Sabato 26 Marzo 2011

Yara, i vestiti al microscopio:
caccia a fibre lasciate dall'omicida

Non cercano soltanto nuove tracce biologiche estranee alla vittima: i Ris di Parma, che stanno compiendo minuziose analisi sui vestiti di Yara, sono anche a caccia di eventuali fibre tessili diverse da quelle degli indumenti della tredicenne, che possano essere ricondotte all'abbigliamento dell'assassino.

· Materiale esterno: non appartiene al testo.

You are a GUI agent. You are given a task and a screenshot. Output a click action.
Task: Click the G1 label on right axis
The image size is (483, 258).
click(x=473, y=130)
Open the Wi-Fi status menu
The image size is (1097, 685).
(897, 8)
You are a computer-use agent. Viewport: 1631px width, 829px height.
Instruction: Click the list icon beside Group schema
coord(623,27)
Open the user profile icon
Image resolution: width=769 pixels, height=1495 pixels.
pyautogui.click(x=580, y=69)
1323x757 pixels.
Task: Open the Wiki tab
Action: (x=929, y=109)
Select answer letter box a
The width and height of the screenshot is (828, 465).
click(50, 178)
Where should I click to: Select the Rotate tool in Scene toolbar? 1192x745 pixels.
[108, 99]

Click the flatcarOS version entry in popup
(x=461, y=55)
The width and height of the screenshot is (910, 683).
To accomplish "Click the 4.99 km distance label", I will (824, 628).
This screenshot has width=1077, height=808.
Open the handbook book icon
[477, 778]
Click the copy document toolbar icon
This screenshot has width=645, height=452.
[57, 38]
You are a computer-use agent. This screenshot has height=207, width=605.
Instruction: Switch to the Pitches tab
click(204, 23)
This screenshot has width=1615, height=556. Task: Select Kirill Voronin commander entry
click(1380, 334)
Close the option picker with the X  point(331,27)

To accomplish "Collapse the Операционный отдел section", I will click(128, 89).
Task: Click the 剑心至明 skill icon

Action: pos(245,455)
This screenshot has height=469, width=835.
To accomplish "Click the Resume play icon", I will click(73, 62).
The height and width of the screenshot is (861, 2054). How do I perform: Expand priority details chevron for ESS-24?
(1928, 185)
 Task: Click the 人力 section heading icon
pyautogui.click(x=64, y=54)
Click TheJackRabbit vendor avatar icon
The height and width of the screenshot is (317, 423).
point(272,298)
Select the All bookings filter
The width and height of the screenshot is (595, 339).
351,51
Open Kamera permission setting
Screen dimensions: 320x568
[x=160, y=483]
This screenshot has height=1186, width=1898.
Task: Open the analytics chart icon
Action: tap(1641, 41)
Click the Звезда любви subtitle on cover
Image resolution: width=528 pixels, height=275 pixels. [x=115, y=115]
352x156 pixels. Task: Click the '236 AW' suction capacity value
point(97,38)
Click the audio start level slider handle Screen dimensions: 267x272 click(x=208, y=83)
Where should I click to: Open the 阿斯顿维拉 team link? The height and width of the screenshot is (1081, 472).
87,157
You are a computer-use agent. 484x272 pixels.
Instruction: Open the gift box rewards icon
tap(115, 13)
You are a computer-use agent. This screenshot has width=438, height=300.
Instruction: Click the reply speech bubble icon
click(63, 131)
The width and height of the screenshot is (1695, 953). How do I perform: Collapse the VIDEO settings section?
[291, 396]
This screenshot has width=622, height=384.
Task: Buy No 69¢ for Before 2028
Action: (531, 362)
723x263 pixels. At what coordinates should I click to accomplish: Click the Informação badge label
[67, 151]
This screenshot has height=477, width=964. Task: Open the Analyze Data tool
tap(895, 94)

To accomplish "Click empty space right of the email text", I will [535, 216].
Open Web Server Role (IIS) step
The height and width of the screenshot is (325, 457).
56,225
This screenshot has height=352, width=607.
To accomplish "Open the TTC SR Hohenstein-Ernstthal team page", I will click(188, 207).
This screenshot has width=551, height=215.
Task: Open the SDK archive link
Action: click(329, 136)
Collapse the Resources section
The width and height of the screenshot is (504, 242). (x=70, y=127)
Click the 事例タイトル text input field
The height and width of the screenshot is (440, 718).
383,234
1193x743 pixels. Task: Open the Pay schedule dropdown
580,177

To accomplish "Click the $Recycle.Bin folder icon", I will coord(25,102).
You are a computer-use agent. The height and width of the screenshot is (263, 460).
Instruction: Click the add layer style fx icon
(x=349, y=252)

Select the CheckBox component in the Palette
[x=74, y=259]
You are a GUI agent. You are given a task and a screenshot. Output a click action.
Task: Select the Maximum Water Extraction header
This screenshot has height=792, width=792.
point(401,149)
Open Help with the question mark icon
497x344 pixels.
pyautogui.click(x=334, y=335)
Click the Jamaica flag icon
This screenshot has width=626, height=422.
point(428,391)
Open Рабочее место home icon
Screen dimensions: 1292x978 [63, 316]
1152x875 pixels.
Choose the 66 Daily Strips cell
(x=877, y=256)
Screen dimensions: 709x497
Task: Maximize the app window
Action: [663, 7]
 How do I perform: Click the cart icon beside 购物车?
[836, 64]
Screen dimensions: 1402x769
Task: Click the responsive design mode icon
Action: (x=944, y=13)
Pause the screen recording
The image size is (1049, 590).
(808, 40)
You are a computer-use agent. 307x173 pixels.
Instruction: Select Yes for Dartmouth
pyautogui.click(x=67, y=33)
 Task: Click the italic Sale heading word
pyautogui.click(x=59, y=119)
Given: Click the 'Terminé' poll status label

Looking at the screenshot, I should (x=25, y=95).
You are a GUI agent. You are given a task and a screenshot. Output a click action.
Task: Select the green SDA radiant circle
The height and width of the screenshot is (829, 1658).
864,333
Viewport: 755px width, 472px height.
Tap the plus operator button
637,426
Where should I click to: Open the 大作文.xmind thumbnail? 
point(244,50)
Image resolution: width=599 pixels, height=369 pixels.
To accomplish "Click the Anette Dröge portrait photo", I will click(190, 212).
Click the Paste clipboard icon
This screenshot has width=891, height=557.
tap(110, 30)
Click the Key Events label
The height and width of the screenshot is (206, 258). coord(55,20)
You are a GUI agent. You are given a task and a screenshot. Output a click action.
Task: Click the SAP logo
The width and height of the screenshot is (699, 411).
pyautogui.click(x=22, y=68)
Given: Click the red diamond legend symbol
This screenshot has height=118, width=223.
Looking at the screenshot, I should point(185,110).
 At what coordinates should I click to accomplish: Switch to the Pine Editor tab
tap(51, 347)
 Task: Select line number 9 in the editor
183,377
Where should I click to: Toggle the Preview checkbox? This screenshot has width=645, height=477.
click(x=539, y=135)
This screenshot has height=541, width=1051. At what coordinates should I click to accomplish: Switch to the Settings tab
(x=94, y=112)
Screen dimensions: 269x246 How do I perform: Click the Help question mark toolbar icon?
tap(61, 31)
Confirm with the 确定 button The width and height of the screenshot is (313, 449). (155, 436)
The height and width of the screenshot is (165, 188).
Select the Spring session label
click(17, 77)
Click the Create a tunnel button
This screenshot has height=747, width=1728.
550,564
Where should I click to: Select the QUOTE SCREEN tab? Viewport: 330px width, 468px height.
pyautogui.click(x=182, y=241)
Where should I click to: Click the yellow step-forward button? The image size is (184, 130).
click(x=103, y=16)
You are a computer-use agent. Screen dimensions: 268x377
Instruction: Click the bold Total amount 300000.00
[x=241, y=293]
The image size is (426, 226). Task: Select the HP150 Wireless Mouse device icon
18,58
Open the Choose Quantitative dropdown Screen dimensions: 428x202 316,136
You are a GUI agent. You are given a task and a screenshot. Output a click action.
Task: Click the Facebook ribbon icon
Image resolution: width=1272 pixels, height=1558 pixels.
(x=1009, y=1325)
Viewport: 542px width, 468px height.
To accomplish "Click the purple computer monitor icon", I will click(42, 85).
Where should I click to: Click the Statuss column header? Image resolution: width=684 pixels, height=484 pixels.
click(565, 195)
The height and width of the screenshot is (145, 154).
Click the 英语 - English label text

Le ricerche al microscopio sugli abiti puntano anche a rintracciare eventuali nuovi reperti che possano indicare agli investigatori dove è stata Yara prima di morire: ad esempio eventuali tracce di tappetini di una macchina, il fondo di un furgone, piuttosto che materiali riconducibili a luoghi specifici. Come potrebbero essere tracce di catrame o cemento, che potrebbero far pensare a un cantiere, oppure particelle di terriccio non riconducibili al campo di Chignolo d'Isola, dove il cadavere è stato trovato.

Gli esperti del Raggruppamento investigazioni scientifiche dei carabinieri stanno analizzando ogni centimetro quadrato degli indumenti, alla ricerca di nuovi profili genetici estranei oltre a quelli – maschile e femminile – già isolati su un guanto della tredicenne, che finora non hanno portato alcuna svolta significativa nelle indagini (non sono infatti risultati compatibili con nessuno dei profili acquisiti dagli inquirenti).

Oltre al Dna, ci si concentra ora sull'analisi dei tessuti: forse, tra le fibre degli abiti di Yara potrebbe essere rimasto impigliato e custodito un filo, un brandello riconducibile agli indumenti indossati dall'assassino. Un'altra speranza a cui aggrapparsi in questa inchiesta che, per ora, sembra essere ancora lontana dall'epilogo che tutti si augurano.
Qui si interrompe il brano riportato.